── Given records

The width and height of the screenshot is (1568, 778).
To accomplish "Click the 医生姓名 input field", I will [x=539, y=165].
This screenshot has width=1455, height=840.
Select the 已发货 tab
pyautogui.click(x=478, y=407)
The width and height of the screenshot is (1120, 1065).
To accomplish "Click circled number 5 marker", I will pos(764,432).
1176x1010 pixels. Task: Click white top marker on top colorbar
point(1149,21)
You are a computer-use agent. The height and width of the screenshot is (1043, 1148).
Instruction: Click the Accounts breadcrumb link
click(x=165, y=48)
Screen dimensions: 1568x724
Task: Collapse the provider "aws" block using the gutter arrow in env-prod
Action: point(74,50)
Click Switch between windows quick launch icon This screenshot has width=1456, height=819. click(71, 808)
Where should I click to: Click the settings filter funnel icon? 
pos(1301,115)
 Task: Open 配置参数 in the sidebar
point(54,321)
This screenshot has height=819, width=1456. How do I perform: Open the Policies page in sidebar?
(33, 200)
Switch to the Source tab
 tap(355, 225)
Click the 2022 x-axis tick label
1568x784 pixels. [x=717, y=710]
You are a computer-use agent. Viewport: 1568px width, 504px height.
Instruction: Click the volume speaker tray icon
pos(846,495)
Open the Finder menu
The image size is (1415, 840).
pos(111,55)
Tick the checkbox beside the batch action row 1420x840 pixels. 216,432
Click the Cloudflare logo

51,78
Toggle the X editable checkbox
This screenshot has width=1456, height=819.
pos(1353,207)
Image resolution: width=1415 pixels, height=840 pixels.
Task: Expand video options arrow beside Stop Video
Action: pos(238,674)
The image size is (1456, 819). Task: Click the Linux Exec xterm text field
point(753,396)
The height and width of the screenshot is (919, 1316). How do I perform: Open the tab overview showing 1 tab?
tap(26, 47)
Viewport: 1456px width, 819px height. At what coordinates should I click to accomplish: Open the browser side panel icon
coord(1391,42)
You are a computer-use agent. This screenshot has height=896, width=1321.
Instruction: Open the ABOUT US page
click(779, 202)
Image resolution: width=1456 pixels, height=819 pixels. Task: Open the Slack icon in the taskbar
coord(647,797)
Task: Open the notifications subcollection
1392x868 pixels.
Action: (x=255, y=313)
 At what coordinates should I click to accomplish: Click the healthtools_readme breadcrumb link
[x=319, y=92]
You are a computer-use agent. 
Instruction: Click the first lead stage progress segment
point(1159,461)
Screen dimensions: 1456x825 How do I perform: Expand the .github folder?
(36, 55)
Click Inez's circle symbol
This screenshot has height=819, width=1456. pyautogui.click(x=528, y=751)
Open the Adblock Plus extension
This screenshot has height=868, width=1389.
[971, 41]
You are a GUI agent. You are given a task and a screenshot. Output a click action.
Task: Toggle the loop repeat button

────

Could you copy exactly the lines from the first line of the records above through the line containing "Toggle the X editable checkbox", both included, and nothing else?

Written solution:
The width and height of the screenshot is (1568, 778).
To accomplish "Click the 医生姓名 input field", I will [x=539, y=165].
This screenshot has width=1455, height=840.
Select the 已发货 tab
pyautogui.click(x=478, y=407)
The width and height of the screenshot is (1120, 1065).
To accomplish "Click circled number 5 marker", I will pos(764,432).
1176x1010 pixels. Task: Click white top marker on top colorbar
point(1149,21)
You are a computer-use agent. The height and width of the screenshot is (1043, 1148).
Instruction: Click the Accounts breadcrumb link
click(x=165, y=48)
Screen dimensions: 1568x724
Task: Collapse the provider "aws" block using the gutter arrow in env-prod
Action: point(74,50)
Click Switch between windows quick launch icon This screenshot has width=1456, height=819. click(71, 808)
Where should I click to: Click the settings filter funnel icon? 
pos(1301,115)
 Task: Open 配置参数 in the sidebar
point(54,321)
This screenshot has height=819, width=1456. How do I perform: Open the Policies page in sidebar?
(33, 200)
Switch to the Source tab
 tap(355, 225)
Click the 2022 x-axis tick label
1568x784 pixels. [x=717, y=710]
You are a computer-use agent. Viewport: 1568px width, 504px height.
Instruction: Click the volume speaker tray icon
pos(846,495)
Open the Finder menu
The image size is (1415, 840).
pos(111,55)
Tick the checkbox beside the batch action row 1420x840 pixels. 216,432
Click the Cloudflare logo

51,78
Toggle the X editable checkbox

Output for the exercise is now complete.